Schriftliche Anweisung: Finde in den folgenden Einträgen jede Zeile, in der das Wort „what“ vorkommt, und schreibe alle diese Zeilen vollständig ab.

[Dateneinträge]
%%
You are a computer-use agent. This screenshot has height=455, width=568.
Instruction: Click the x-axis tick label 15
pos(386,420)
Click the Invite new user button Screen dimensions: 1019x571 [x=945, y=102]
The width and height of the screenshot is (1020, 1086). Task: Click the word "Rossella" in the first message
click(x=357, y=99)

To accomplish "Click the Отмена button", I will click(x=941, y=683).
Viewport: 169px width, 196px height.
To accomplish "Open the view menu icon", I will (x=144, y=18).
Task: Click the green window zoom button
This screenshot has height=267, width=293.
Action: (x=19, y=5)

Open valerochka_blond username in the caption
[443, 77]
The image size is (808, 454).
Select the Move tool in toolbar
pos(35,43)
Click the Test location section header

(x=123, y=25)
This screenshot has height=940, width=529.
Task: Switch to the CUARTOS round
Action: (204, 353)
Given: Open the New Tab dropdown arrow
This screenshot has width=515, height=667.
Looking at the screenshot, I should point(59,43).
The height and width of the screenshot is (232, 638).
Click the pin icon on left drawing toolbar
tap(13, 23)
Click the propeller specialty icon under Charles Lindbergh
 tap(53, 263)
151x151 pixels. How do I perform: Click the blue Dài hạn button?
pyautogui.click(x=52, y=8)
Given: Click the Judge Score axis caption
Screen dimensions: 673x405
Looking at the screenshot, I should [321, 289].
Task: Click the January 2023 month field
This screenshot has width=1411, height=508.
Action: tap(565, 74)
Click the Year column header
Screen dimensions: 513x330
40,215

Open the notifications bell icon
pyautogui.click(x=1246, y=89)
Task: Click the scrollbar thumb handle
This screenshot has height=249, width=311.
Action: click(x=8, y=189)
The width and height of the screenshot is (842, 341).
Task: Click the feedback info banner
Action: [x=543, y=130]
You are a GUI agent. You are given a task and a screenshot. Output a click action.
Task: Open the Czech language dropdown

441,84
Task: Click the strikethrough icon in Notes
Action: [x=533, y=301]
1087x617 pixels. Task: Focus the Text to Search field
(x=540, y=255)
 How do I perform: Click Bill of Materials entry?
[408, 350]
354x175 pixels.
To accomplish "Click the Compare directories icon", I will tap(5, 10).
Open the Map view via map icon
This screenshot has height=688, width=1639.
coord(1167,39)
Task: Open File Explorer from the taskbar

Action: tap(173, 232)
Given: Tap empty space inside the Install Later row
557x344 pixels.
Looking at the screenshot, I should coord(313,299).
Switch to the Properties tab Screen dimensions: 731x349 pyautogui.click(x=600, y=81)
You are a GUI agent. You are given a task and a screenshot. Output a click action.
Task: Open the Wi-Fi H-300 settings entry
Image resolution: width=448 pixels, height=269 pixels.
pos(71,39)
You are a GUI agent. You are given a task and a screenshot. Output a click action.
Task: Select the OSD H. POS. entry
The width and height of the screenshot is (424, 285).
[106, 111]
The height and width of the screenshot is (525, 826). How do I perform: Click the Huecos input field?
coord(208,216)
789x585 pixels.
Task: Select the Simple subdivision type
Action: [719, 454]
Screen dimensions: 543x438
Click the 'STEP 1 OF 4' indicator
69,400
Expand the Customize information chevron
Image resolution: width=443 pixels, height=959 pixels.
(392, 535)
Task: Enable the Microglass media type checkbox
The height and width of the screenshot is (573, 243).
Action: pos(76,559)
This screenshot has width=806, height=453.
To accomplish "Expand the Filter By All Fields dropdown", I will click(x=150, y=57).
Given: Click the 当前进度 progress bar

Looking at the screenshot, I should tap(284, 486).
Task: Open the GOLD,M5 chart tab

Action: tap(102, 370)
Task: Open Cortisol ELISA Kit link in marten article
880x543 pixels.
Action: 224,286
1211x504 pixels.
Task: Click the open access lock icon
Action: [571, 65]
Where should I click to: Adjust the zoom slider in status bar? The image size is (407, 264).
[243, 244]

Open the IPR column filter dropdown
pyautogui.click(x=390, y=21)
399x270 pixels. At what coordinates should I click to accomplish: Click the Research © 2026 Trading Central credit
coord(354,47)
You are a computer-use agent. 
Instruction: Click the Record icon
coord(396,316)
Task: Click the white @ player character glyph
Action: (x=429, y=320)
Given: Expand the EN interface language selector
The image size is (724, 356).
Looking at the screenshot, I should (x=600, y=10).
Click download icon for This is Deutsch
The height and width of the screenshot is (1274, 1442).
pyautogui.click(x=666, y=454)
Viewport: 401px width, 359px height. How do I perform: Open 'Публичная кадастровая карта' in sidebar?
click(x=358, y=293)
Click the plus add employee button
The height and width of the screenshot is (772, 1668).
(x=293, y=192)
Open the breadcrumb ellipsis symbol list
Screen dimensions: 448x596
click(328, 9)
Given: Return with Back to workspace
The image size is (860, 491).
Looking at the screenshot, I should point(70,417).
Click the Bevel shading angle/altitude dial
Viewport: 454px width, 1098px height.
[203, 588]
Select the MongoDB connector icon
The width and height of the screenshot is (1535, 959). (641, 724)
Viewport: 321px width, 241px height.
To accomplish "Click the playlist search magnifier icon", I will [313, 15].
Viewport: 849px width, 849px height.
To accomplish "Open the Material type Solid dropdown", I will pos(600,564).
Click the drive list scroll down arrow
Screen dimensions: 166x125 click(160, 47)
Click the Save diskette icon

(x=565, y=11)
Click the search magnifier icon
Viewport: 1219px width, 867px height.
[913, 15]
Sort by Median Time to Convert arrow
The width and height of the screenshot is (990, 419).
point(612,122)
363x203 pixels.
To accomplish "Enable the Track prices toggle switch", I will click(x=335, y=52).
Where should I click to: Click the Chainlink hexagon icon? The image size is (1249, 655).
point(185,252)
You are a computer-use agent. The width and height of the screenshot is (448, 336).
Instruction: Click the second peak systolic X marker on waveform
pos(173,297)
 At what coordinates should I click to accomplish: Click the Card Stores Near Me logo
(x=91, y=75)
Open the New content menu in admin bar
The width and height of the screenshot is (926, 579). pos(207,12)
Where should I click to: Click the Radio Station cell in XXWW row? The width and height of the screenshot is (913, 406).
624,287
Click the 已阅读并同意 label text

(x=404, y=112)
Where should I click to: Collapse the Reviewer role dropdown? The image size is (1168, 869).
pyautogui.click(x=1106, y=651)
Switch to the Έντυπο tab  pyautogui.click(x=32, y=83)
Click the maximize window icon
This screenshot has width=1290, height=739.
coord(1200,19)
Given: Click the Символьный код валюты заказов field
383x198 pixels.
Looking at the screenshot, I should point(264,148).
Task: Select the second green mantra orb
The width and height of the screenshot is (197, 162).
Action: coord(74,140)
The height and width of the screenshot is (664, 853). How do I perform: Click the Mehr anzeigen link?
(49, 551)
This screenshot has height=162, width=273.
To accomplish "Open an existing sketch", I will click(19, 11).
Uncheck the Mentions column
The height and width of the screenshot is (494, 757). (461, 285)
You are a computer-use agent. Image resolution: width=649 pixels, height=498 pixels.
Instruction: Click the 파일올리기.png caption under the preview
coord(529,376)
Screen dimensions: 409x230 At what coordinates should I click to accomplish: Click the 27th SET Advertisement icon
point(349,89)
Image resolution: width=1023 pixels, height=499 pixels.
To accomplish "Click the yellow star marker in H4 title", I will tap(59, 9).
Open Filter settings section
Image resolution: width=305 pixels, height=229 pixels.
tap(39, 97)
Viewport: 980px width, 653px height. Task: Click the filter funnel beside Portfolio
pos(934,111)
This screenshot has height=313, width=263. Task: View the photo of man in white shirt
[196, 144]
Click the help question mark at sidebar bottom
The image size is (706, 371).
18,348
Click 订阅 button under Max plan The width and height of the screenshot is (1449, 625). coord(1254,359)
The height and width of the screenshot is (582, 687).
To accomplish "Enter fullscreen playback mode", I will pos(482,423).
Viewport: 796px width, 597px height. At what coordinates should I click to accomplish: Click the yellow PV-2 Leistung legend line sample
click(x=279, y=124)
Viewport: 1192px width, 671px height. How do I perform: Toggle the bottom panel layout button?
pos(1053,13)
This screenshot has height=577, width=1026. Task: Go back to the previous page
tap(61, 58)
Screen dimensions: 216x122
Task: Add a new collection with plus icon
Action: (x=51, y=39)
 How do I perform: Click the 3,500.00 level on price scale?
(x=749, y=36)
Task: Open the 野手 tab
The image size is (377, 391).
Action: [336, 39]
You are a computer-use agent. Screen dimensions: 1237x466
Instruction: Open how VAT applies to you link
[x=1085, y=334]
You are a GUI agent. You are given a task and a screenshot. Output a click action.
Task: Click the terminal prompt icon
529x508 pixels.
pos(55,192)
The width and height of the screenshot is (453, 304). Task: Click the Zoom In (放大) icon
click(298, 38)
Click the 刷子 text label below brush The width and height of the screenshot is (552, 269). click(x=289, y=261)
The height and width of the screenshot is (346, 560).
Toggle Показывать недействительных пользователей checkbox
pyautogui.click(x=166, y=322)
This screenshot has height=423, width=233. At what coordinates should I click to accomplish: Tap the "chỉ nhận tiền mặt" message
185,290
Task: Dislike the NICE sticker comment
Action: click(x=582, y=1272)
%%
Lösung der Aufgabe:
399x270 pixels. At what coordinates should I click to accomplish: Click the Research © 2026 Trading Central credit
 At what coordinates should I click to accomplish: Click the Card Stores Near Me logo
Screen dimensions: 409x230 At what coordinates should I click to accomplish: Click the 27th SET Advertisement icon
Viewport: 796px width, 597px height. At what coordinates should I click to accomplish: Click the yellow PV-2 Leistung legend line sample
This screenshot has height=423, width=233. At what coordinates should I click to accomplish: Tap the "chỉ nhận tiền mặt" message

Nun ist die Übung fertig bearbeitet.